16. Do you want to visit a city or place just because you read about it in a book you loved? Does Hay-on-Wye count for this question? I'd love to go there. I like reading books about bookstores and their history, and I'd love to visit some of the iconic bookstores in the U.S., which is probably more feasible than hopping the Pond to get to Hay-on-Wye.

17. Have you ever met a writer in real life? I have many, many friends, colleagues and classmates who have written and published books. An incomplete list includes: Larry Alexander, Buffy Andrews, Ted Anthony, Mike Argento, Alisa Bowman, Joan Concilio, Dan Connolly, Bridget Doherty, Kimi EiseleMegan Erickson, Andrew Ervin, Leigh Gallagher, Mike Gross, Jessica HartshornDennis Hetzel, Tom Joyce, Bill Landauer, Lauri Lebo, Jim LewinCaroline Luzzatto, James McClure, Rissa Miller, Isabel Molina-Guzman, Kevin NaffDana O'Neil, Gregory Scopino, Leslie Gray Streeter, Beth Vrabel, Michael Weinreb and Laura Wexler. Go check out their works and discover something new to read!


  1. I started reading Martin Short's autobiography on vacation this past summer, but didn't quite make it to the end (a couple chapters left). It was good and I need to finish it. I find it hard to sit and read at home. I suffer like you do from the inability to stay awake more than 15 minutes when I read.
    Beverly Cleary's books were some of my favorites as a child as well, especially Runaway Ralph.

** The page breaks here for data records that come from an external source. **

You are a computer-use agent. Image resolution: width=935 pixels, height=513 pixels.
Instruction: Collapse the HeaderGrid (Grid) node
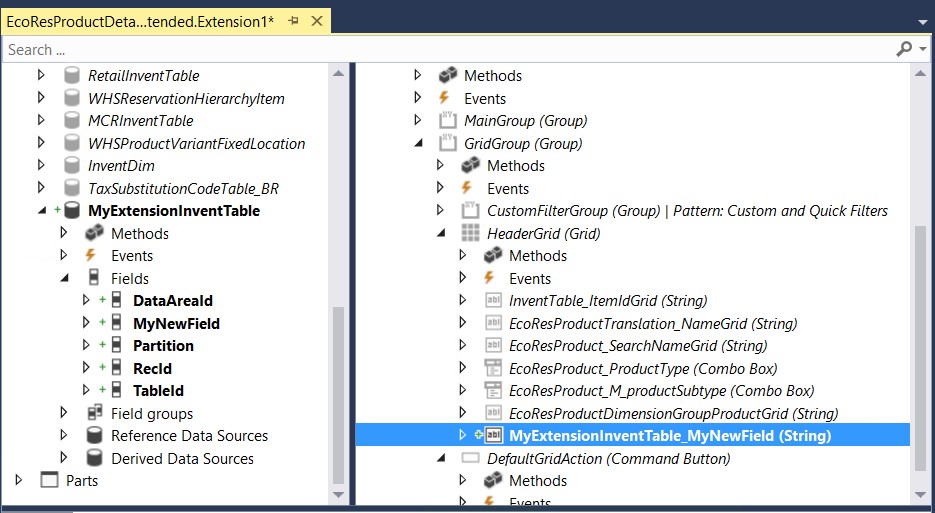[440, 233]
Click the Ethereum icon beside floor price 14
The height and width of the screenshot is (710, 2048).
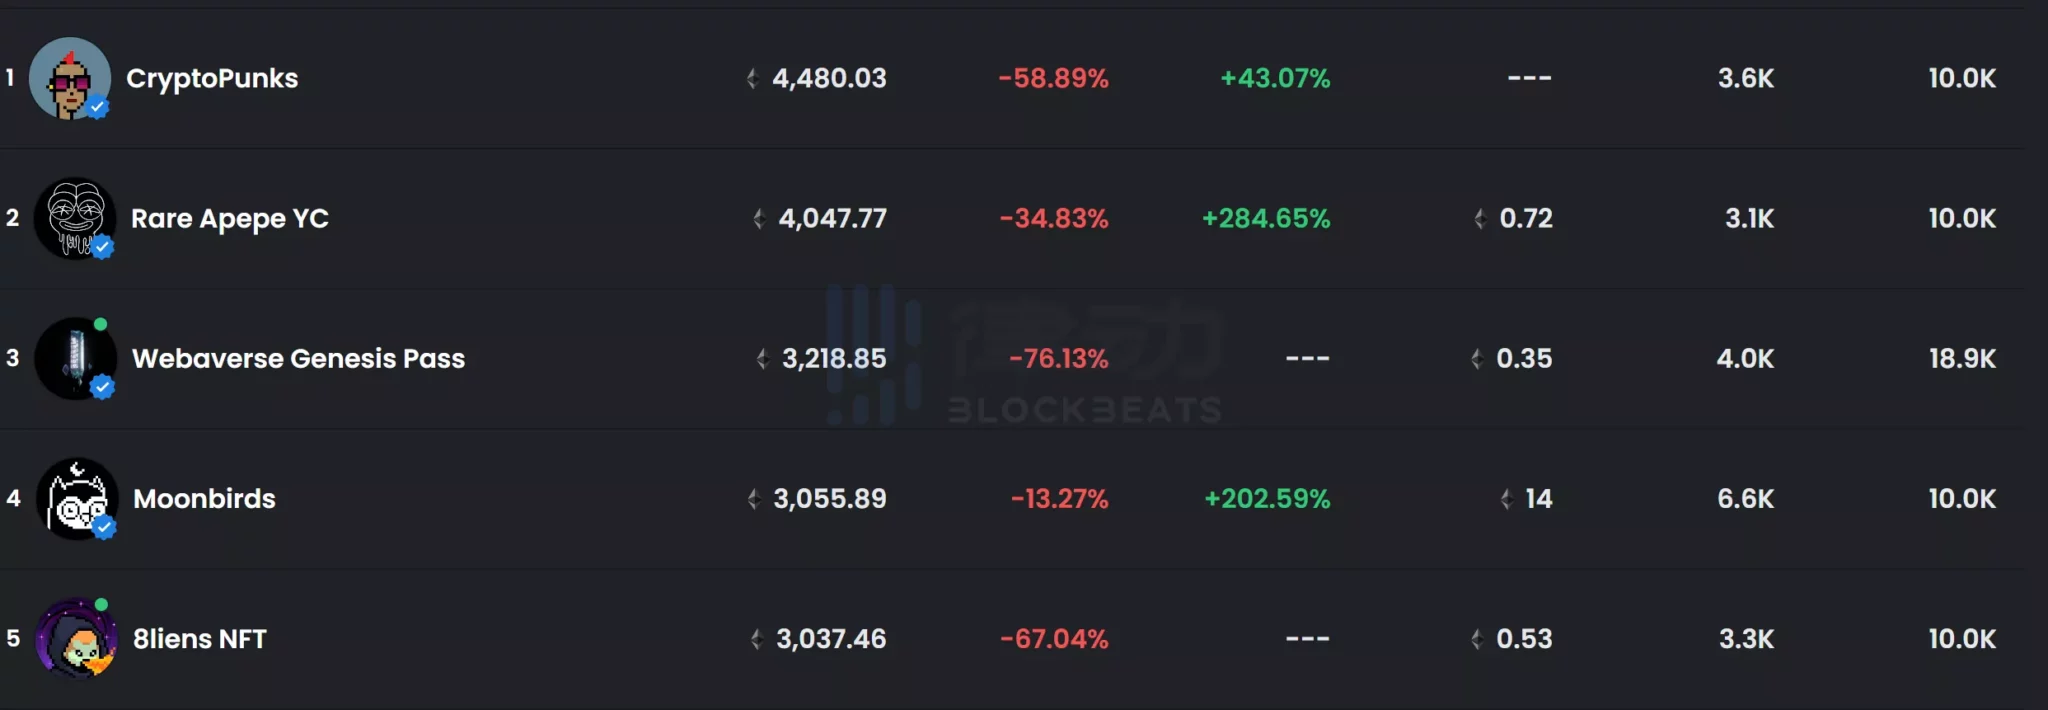(1506, 498)
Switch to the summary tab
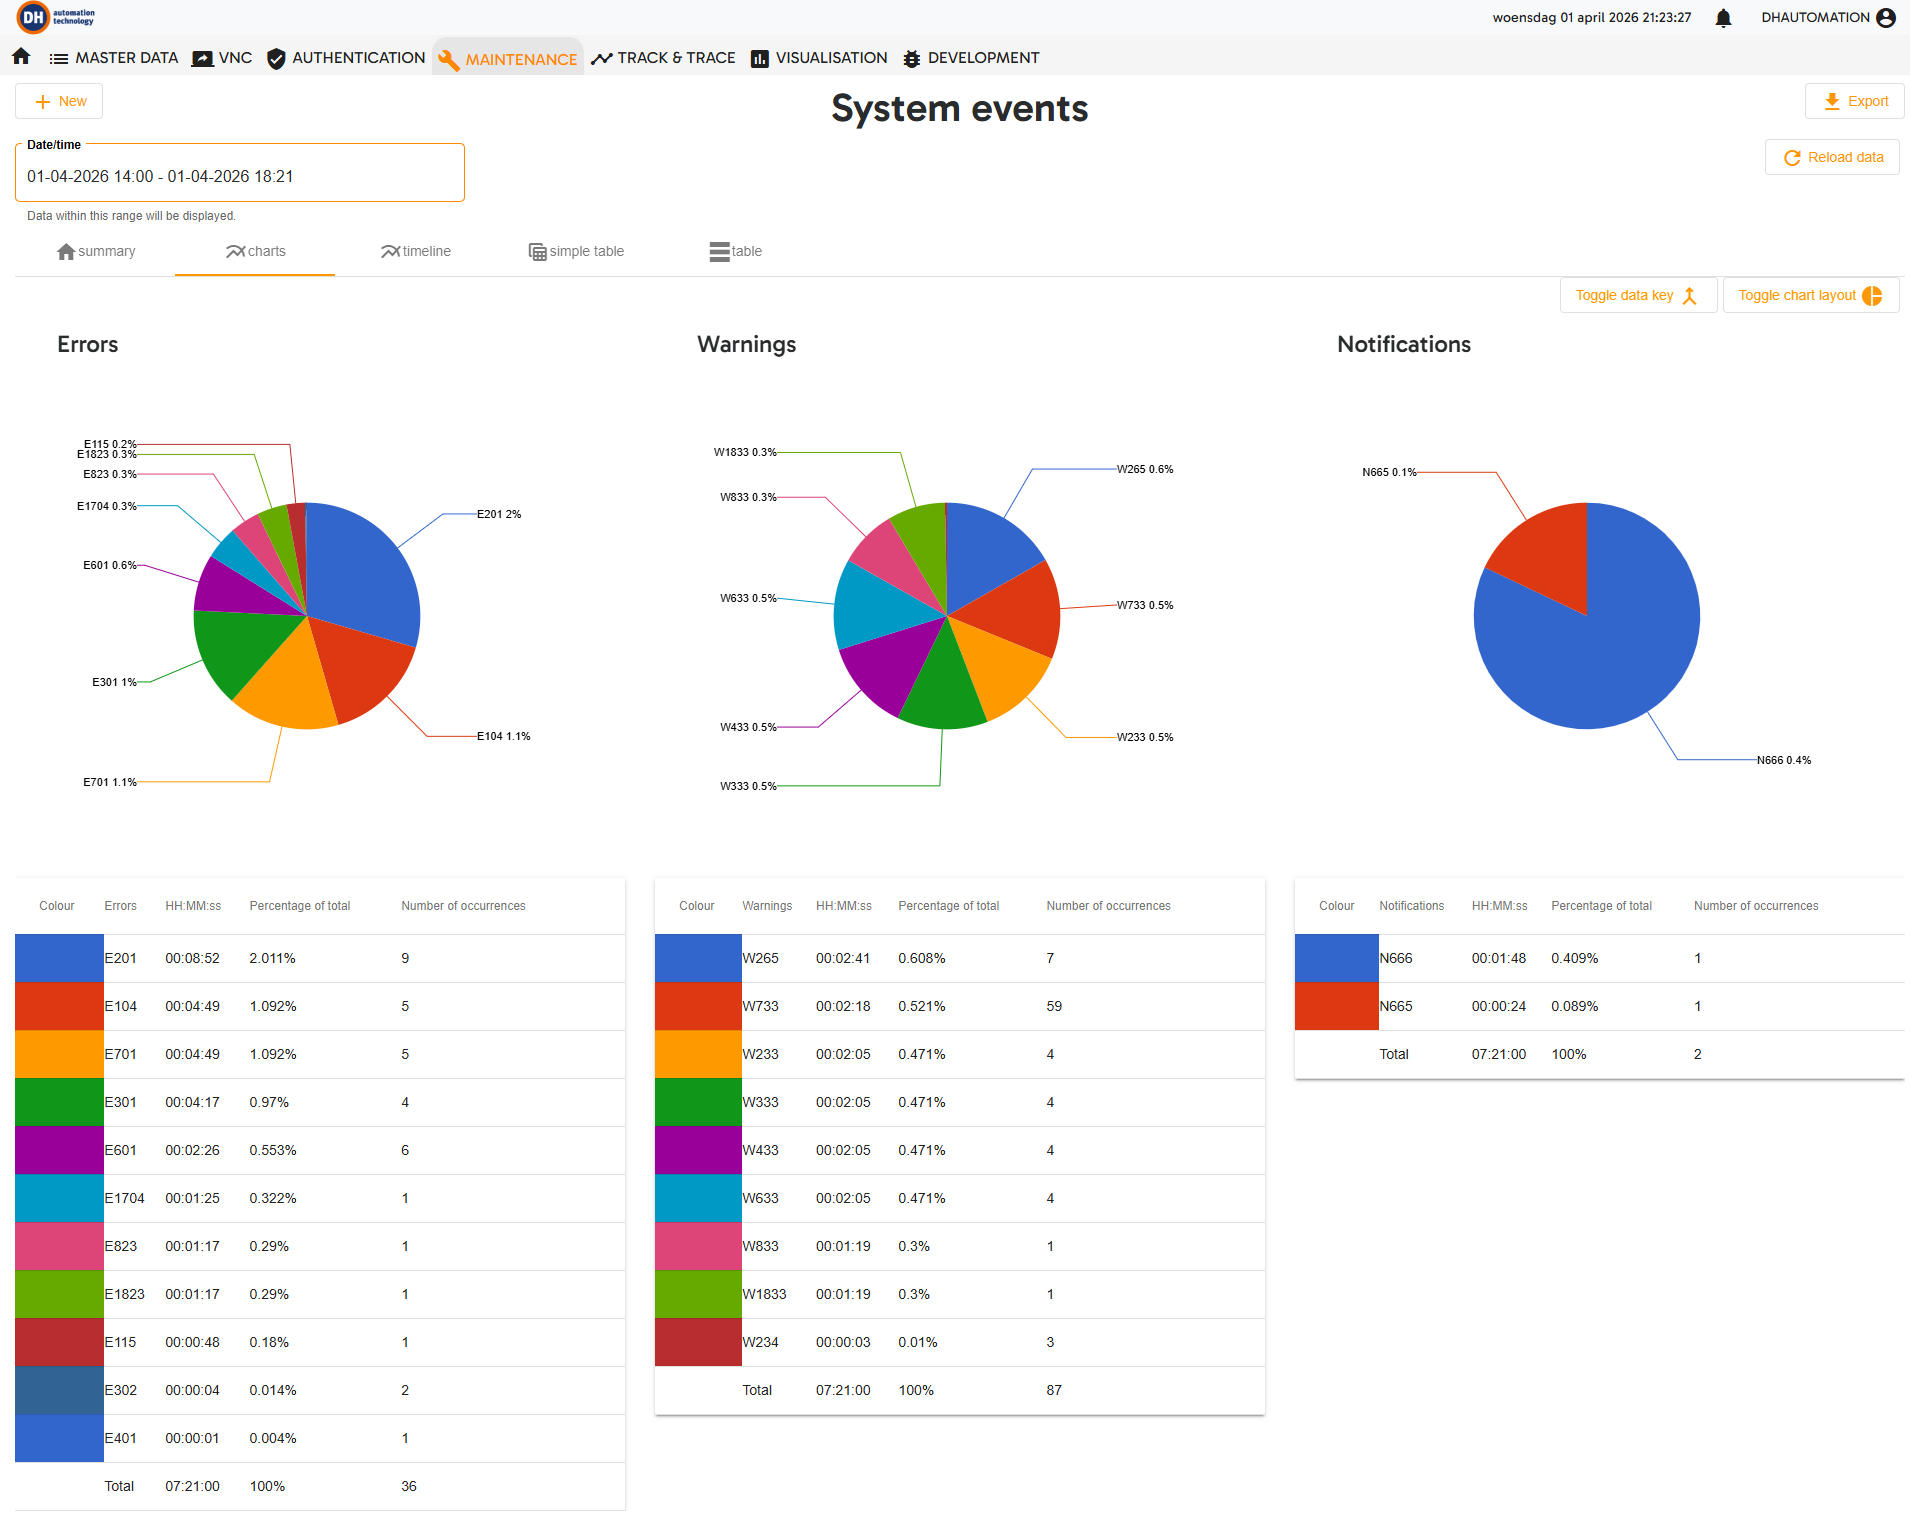 pyautogui.click(x=95, y=251)
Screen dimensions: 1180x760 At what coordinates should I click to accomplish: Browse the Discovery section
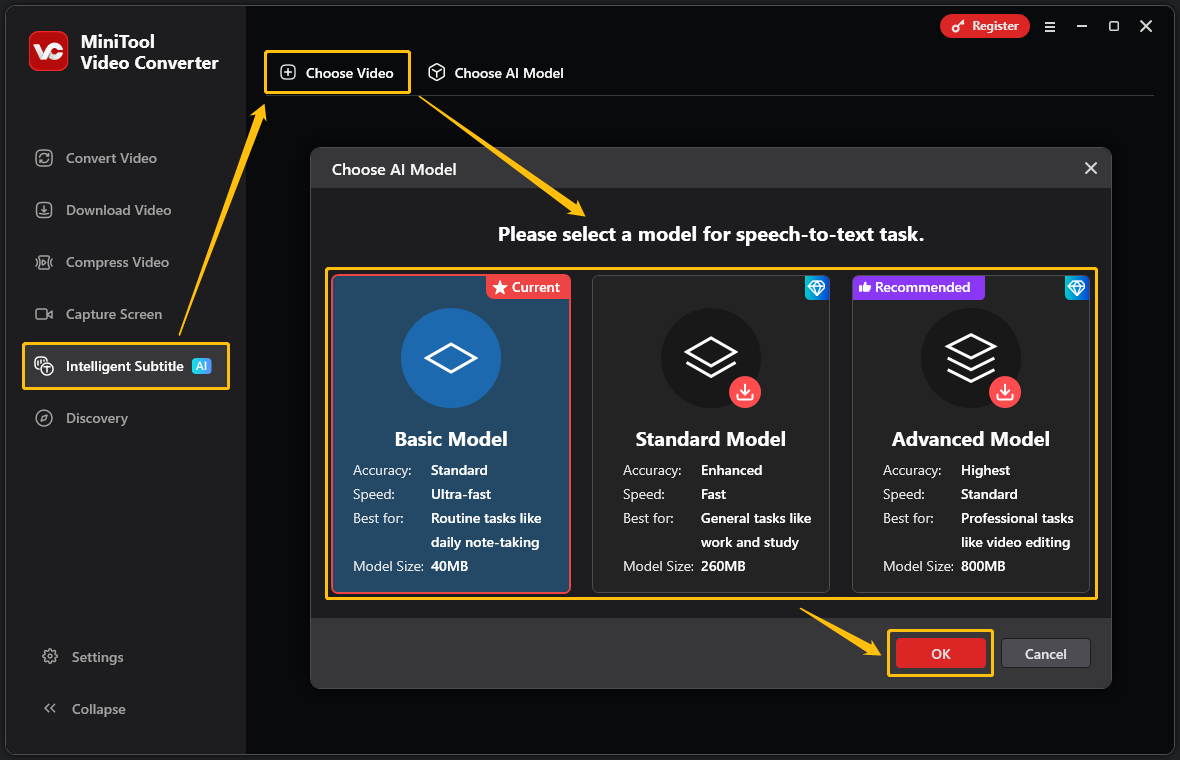click(x=94, y=418)
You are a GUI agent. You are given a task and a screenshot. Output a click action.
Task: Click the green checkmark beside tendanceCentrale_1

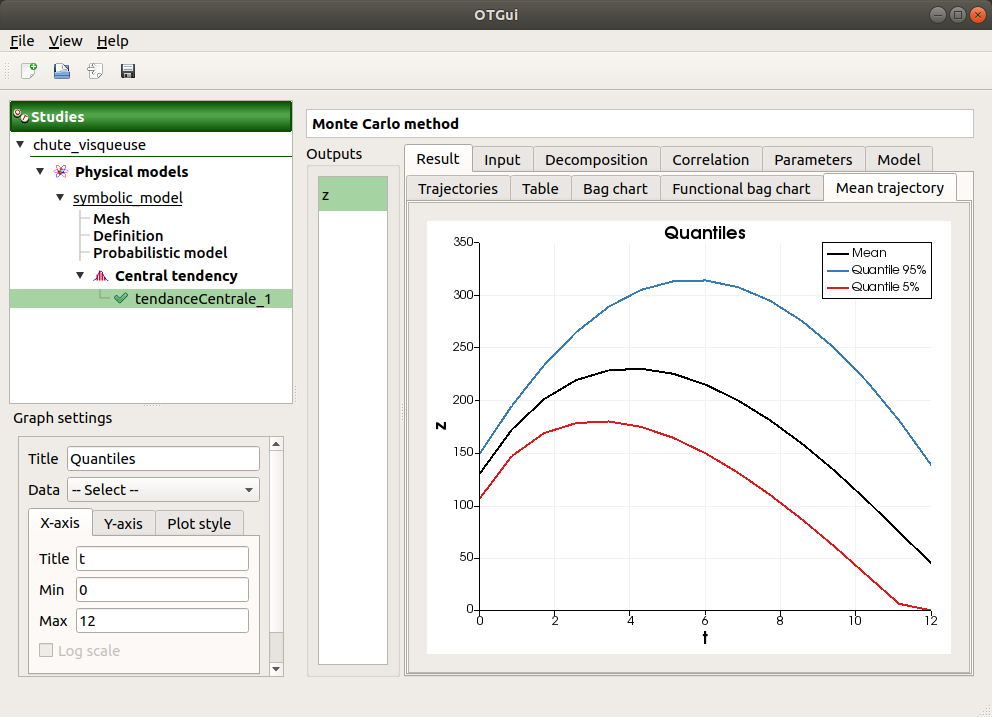[121, 298]
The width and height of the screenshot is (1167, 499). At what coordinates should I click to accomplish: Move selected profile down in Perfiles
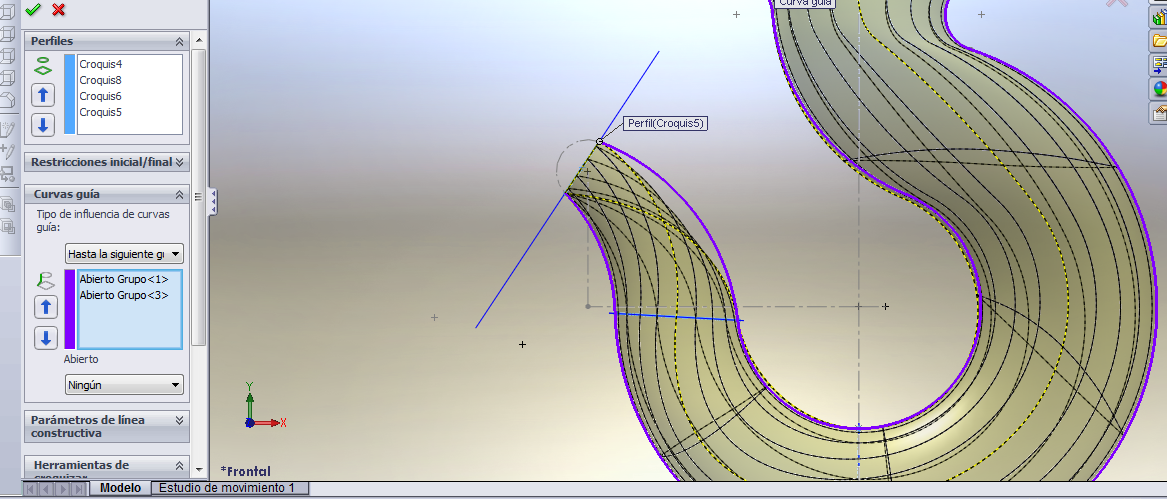click(43, 125)
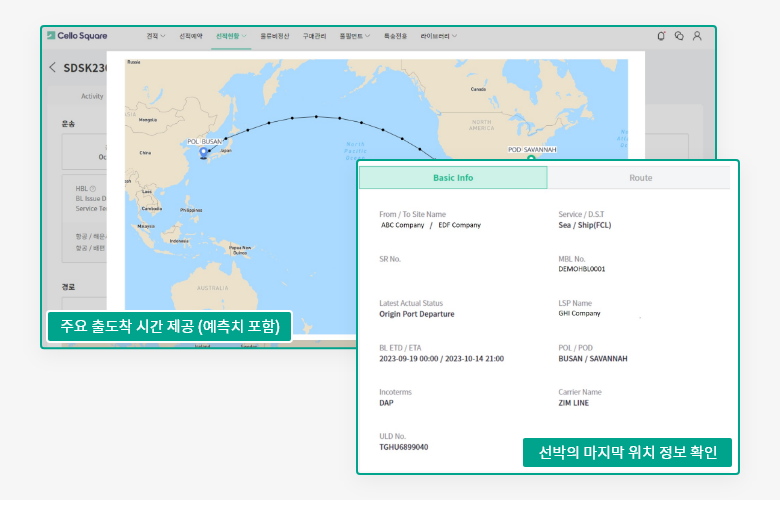
Task: Go back using the left arrow
Action: pyautogui.click(x=53, y=68)
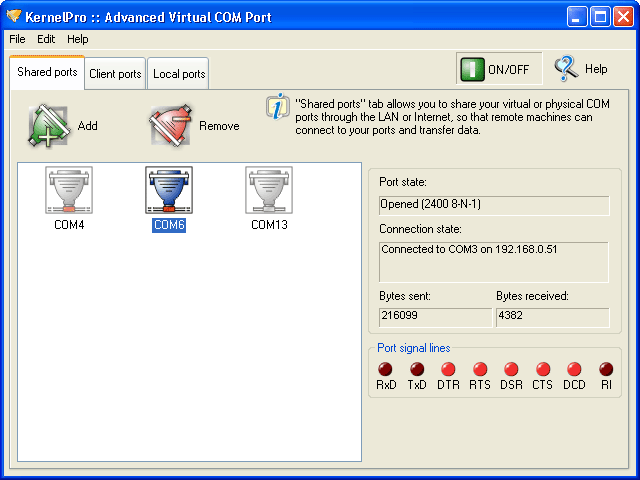The width and height of the screenshot is (640, 480).
Task: Click the blue info icon
Action: pos(278,107)
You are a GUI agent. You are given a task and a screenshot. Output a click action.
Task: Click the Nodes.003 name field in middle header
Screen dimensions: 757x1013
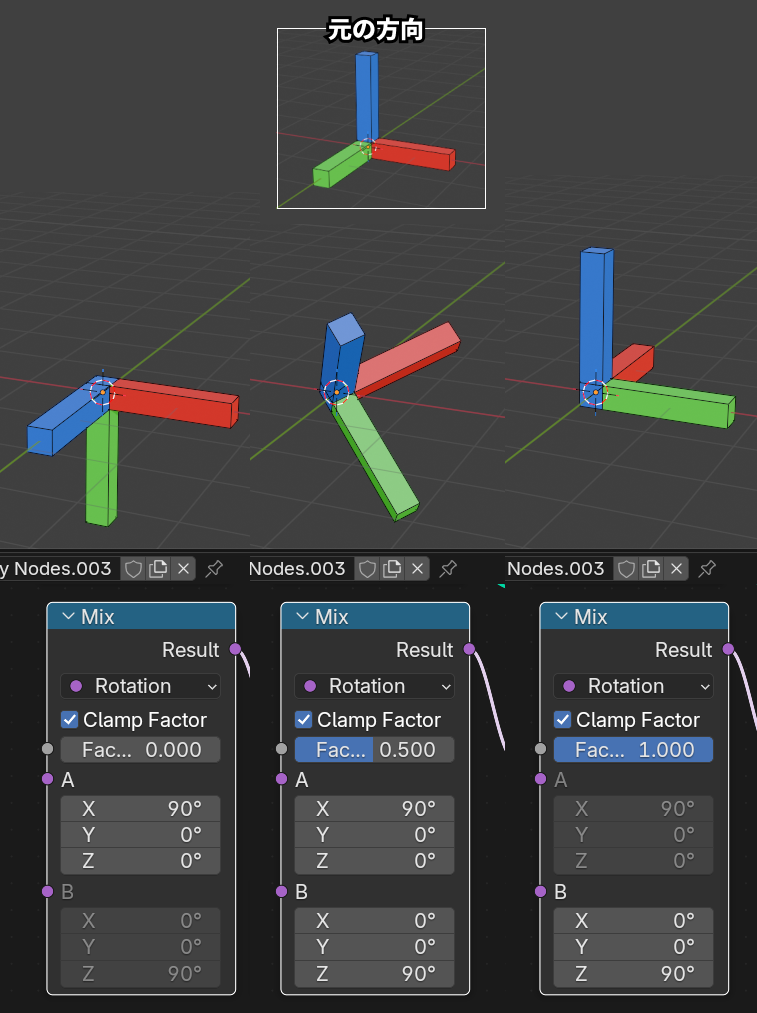click(x=298, y=569)
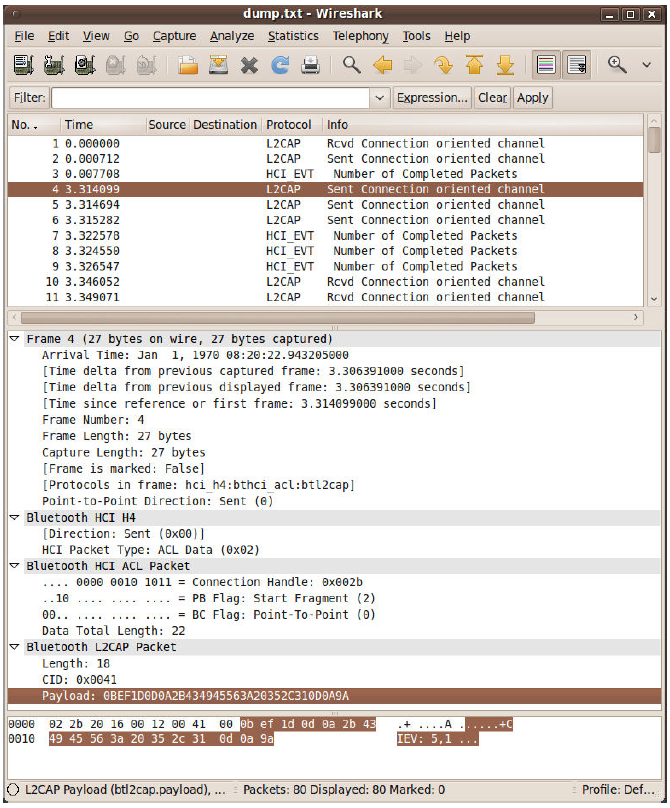This screenshot has width=670, height=808.
Task: Collapse Bluetooth HCI ACL Packet section
Action: (x=15, y=566)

    My mother read Dr. Seuss and The Berenstain Bears to me and I have fond memories of that.

    I had a run during college where I read a lot of Stephen King (and Richard Bachmann). I went through them pretty quickly, reading for hours at a time.

    I belonged to a Science Fiction book club during college as well, so I ended up with quite a few books I wouldn't have normally read simply because I didn't return the refusal slips in time.

    I've been thinning my book collection recently and came upon the paperback version of The Three Investigators in "The Mystery of Monster Mountain" and thought of you. You've probably already read it and/or have it, but if you want it, drop me a line.

    1. Oh thanks for the offer, Tom. But I am ever so slightly thinning too (books, not my midsection). In fact about a year ago I came across someone who was reading through the Three Investigators books to her grandchildren (who were loving them), but she lamented that they were impossible and/or too expensive to find. So I sent most of my mine to her; that's where those books needed to be.